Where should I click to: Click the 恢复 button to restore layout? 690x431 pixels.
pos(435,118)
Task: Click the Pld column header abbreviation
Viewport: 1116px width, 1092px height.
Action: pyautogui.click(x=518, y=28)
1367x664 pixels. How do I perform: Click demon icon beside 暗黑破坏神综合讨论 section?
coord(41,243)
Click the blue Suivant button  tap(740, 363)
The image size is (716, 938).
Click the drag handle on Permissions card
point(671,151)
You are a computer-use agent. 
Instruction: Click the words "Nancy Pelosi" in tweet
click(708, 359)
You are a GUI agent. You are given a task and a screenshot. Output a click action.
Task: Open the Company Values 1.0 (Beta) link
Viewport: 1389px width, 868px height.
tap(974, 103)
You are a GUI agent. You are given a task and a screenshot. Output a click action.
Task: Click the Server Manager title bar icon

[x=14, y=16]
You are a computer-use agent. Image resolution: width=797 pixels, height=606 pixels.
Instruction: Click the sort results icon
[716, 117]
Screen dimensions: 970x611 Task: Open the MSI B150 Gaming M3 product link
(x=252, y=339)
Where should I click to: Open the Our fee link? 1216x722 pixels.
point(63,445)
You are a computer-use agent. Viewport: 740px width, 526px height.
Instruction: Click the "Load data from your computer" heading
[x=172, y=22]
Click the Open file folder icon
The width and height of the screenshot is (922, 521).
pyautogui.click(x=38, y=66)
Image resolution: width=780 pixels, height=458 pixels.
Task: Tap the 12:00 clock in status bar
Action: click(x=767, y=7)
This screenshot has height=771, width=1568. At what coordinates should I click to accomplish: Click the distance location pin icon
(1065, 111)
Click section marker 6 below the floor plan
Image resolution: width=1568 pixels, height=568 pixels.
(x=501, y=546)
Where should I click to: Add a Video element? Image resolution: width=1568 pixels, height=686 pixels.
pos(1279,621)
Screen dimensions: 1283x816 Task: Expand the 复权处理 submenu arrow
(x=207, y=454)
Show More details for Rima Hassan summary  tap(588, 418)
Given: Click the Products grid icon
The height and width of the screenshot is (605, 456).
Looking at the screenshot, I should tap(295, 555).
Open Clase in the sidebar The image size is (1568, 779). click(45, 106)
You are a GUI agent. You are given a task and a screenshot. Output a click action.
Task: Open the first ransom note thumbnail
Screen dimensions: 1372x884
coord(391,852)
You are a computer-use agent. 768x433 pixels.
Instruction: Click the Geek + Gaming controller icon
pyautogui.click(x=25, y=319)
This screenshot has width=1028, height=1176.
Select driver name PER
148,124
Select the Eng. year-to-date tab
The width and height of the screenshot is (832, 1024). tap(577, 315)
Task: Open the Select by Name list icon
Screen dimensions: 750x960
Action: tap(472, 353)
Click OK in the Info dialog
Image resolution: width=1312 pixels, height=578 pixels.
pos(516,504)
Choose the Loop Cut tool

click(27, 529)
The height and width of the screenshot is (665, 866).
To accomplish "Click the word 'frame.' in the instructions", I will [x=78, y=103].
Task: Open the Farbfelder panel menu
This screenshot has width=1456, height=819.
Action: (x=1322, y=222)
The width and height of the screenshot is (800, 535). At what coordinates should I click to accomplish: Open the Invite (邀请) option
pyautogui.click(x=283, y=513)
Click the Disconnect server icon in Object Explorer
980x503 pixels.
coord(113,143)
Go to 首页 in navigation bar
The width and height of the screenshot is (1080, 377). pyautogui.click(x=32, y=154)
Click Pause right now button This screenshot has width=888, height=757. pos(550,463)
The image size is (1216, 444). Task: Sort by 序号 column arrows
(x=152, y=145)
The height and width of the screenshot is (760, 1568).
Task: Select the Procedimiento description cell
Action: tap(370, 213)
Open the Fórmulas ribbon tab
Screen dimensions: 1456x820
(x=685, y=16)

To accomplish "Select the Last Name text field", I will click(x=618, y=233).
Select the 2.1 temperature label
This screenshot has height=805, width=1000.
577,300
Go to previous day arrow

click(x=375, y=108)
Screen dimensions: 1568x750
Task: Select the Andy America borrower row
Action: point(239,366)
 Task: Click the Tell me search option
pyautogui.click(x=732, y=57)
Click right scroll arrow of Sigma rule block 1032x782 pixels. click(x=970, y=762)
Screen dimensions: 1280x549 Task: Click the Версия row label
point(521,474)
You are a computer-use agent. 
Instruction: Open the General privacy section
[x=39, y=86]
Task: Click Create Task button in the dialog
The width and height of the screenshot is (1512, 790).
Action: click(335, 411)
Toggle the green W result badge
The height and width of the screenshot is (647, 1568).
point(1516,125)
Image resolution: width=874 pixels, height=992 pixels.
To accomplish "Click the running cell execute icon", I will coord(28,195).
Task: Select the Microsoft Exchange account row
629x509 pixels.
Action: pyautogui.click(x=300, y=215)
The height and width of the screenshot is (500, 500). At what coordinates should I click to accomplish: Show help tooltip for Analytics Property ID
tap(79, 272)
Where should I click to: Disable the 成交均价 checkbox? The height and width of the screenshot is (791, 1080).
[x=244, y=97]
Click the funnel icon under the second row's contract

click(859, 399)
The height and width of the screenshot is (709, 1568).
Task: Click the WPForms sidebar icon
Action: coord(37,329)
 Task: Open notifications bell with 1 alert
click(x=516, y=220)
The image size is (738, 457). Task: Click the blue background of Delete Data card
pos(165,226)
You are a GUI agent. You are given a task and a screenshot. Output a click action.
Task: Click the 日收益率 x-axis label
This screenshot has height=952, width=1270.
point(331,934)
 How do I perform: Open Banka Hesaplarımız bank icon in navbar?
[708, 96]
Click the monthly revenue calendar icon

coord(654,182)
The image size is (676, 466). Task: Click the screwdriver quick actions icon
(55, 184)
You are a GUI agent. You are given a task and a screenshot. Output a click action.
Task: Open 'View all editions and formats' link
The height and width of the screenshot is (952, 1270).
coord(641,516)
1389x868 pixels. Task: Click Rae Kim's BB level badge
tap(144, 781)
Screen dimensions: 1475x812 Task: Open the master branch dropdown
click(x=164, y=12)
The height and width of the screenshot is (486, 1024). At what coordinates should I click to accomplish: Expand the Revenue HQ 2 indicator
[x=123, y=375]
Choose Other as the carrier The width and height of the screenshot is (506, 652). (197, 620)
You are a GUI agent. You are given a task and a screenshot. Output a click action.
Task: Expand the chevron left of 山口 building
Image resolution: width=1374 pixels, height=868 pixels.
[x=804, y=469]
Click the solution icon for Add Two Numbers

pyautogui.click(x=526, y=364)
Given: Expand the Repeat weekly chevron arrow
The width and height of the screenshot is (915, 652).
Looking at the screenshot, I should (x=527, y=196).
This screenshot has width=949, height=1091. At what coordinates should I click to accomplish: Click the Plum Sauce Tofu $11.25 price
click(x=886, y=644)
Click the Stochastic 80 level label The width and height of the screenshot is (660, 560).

= = = = = = =

WRITTEN PROBLEM
Gather every line of the rows above that contains the string "sidebar", and copy each one out in full.

THE OUTPUT
Open Clase in the sidebar The image size is (1568, 779). click(45, 106)
Task: Click the WPForms sidebar icon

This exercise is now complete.